There is always much more going on than we can know or comprehend. There are moments when we have to let go of trying to change or control the world and accept the reality in which we find ourselves. Experiences of wonder and awe are open doors which invite us to a greater experience of living than we have know before. And when we embrace and welcome them, when we accept their reality and integrate them into our being, we too can be transformed. This may mean leaving behind thoughts and views that do not fit in this expanded vision. In those moments it is important to remember that concepts are our servants not our masters in living a good life.
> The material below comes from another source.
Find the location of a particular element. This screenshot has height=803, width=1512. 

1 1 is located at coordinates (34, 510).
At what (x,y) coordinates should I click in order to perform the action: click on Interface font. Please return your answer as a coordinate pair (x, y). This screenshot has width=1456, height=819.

If we take off the dark glasses and blinders of our conditioning and programming, we will discover every aspect of existence is suffused with wonder. Beholding the magnificence of life in all its forms from an ameba, to dandelion, to a sweeping elm tree, to a furry kitten, to our amazing ears, eyes and fingers, to water in all its forms to the pinnacle of a mountain, to a simple rock in the hand, all can inspire awe of what we have the privilege to witness. If we let the wonder and awe we witness work though us, it will bring us in touch with a joyfulness woven into the substrate of all creation.

May we welcome wonder and awe into our lives and find the sustaining joy which is their origin. These experiences are not a long way off. They shine every day out of the eyes of children.